Tuesday’s meeting came after a six-day suspension of talks on the Cabinet’s formation between Mikati and MP Ali Hassan Khalil, a political adviser to Speaker Nabih Berri, and Hussein Khalil, a political aide to Hezbollah leader Sayyed Hassan Nasrallah.

“The meeting was part of the consultations on the Cabinet’s formation. Prime Minister Mikati reiterated his demand for parliamentary blocs to provide him with lists of names they propose for the Cabinet,” a source close to Mikati told The Daily Star.

He said “new ideas” were discussed during the meeting. “The atmosphere is positive but there are no final or decisive results,” the source said.

According to the source, Mikati reaffirmed his position that he was open to all contacts to break the nearly four-month-long Cabinet deadlock by adhering to his constitutional prerogatives.

Mikati made the demand during last week’s meeting with the two advisers along with caretaker Energy Minister Jibran Bassil, Aoun’s son-in-law.

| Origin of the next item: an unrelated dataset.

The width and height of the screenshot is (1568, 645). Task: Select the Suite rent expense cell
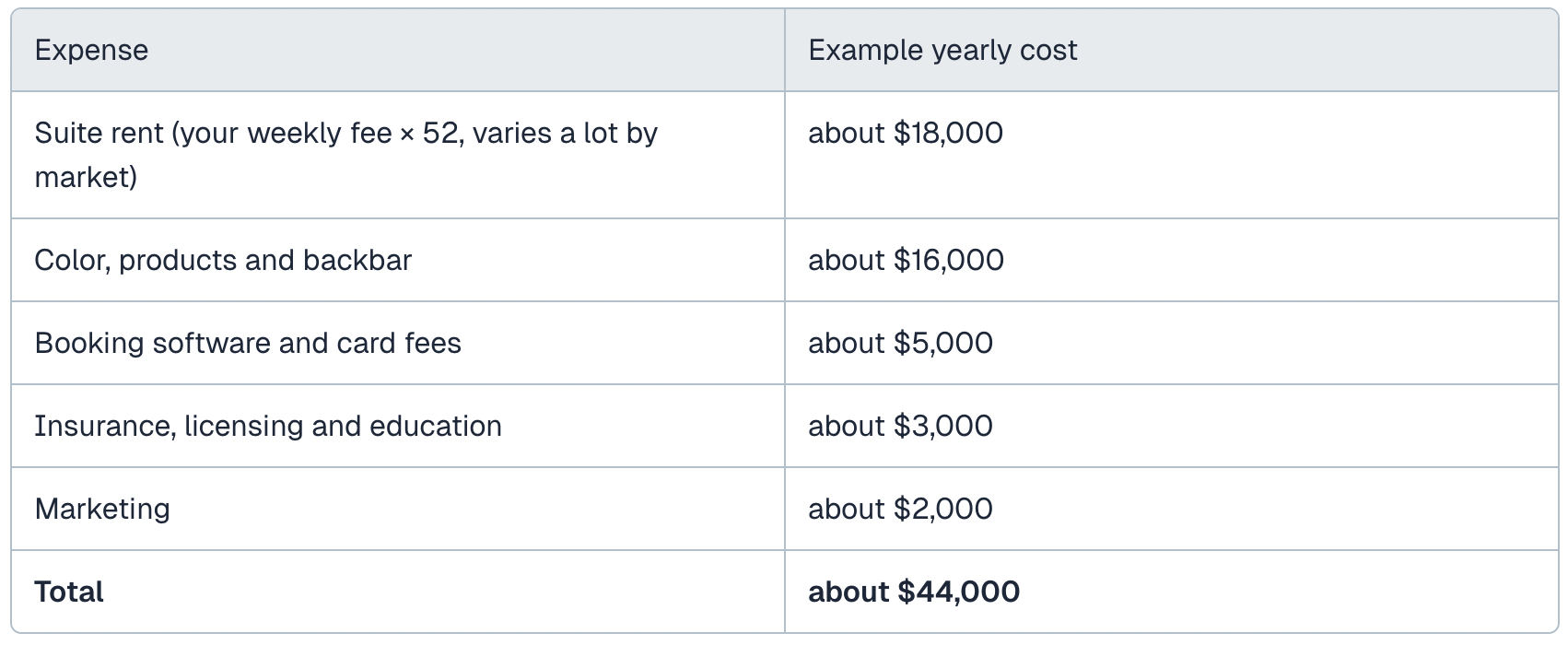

That meeting failed to iron out differences over the distribution of portfolios among the March 8 alliance and others, including Sleiman’s share.

During Tuesday’s meeting, Mikati was told that Aoun upheld his demands, including his insistence that his bloc be allotted five Cabinet seats for Maronites out of his share of 10 portfolios, sources close to the formation talks said.

Earlier Tuesday, Aoun blamed Sleiman and Mikati for the Cabinet impasse, saying the government formation efforts were back to square one.

“There is nothing new on the government. We are still at square one. We have solved the Interior [Ministry] problem, but we are back to square one. It seems there is no will to form [the Cabinet],” Aoun told reporters after chairing a meeting of his parliamentary Change and Reform bloc.

He said Sleiman and Mikati bore responsibility for the state of paralysis in the country because they failed to act to form a new government.

“I ask them why don’t they form the government? Power is in their hands. I accuse them of collaboration so that the country can remain paralyzed,” Aoun said.

Aoun said Mikati, who was backed by the new Parliament majority, should act to form the Cabinet. “Why doesn’t he want to form the government? He has the majority and he has the power. We want to know who is obstructing [the process],” he said.

Asked if Hezbollah was mediating to break the Cabinet impasse, Aoun said, “There are no new initiatives.” Aoun’s remarks came amid difficulties Mikati is facing in his attempts to form a government to replace caretaker Prime Minister Saad Hariri’s toppled Cabinet.

Hopes for the formation of the government rose last week after an agreement was reached to end the row over the Interior Ministry portfolio, which was contested by Sleiman and Aoun.

The nomination of retired police officer, Brig. Gen. Marwan Charbel, as a consensus candidate to the Interior Ministry, has been approved by all the parties involved.

Meanwhile, Hariri’s Future bloc accused the March 8 alliance of lacking “political competency” to run the country after failing to form a new government.

A statement issued after the bloc’s weekly meeting said the March 8 parties have plunged the country into “a crisis of the formation of a one-sided government” as a result of their struggle over the distribution of portfolios.

“The predicament these parties have reached and the [verbal] attacks launched sometimes against each other and against the prime minister-designate and the president at another, indicate failure, a lack of vision and a lack of political competency … to assume responsibility,” the statement said.

Lebanese Forces leader Samir Geagea said the only solution for the Cabinet crisis was the formation of a government of technocrats.

“The only and serious solution for the crisis is the formation of a technocrat government,” Geagea told reporters at his residence in the Kesrouan town of Maarab. He questioned why the March 8 alliance has failed to form a government. “What are they waiting for after four months? They cannot form a government as they want. They don’t accept a government to at least run the citizens’ affairs.”

 
A version of this article appeared in the print edition of The Daily Star on May 18, 2011, on page 1.